-- START EXERCISE INPUTS --

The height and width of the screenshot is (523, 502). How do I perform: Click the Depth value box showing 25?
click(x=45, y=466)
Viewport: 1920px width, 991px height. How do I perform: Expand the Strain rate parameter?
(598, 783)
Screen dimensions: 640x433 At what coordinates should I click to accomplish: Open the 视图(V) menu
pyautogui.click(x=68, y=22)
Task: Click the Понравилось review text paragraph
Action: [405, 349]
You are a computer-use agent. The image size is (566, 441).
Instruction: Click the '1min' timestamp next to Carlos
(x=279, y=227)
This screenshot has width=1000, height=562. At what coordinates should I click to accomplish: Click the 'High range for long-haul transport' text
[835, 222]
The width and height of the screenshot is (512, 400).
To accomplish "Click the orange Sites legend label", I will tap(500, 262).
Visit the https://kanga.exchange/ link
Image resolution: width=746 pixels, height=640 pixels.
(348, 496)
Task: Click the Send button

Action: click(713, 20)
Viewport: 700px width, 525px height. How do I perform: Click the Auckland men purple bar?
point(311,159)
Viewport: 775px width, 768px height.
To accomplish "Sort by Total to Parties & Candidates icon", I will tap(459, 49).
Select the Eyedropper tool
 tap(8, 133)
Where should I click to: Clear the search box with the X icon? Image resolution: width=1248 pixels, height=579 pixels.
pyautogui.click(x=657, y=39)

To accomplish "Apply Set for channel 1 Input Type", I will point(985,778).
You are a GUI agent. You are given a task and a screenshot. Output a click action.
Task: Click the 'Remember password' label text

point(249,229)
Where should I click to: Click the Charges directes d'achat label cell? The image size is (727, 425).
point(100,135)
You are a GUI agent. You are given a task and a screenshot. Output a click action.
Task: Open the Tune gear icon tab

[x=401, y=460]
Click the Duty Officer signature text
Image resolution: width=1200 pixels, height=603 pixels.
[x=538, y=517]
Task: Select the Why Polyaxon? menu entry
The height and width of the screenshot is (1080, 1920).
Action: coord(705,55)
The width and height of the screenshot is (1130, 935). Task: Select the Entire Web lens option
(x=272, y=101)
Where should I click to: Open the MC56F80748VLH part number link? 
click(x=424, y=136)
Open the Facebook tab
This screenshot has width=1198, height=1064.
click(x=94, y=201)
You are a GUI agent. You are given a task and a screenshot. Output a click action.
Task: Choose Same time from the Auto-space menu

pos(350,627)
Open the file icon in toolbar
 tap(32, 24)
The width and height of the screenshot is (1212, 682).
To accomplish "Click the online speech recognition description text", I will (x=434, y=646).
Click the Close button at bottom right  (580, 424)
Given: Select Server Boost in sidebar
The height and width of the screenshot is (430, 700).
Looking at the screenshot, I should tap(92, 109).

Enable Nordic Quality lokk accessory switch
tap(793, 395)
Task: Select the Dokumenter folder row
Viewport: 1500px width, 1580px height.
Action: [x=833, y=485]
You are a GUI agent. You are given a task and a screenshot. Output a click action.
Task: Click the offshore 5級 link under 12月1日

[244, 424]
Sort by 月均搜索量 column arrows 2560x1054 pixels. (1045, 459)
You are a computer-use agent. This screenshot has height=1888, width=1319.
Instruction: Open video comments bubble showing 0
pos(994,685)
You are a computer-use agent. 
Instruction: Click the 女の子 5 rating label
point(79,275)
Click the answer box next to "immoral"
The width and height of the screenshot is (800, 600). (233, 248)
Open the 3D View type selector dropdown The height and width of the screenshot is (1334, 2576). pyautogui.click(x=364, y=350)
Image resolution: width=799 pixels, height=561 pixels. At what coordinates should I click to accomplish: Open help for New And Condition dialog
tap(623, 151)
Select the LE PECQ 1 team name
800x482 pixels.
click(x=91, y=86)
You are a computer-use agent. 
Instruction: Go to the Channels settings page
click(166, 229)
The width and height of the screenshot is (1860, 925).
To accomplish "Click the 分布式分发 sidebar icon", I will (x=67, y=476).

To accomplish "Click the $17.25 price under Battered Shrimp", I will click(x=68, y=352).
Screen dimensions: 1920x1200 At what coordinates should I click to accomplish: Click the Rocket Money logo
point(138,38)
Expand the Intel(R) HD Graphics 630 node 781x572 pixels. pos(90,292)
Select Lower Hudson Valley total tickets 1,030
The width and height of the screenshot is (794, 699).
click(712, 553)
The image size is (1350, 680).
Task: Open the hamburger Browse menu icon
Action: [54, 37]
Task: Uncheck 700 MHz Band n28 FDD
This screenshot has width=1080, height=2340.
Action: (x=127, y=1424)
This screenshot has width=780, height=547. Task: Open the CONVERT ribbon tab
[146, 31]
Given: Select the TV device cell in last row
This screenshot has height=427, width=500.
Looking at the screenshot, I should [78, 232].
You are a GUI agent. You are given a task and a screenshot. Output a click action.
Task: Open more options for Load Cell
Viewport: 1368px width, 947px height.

-- END EXERCISE INPUTS --

> [PROBLEM REQUIREMENTS]: Locate every line in the records above that contains the word "next", matching case exactly, and copy each of those lines.

> [TASK ANSWER]:
Instruction: Click the '1min' timestamp next to Carlos
Click the answer box next to "immoral"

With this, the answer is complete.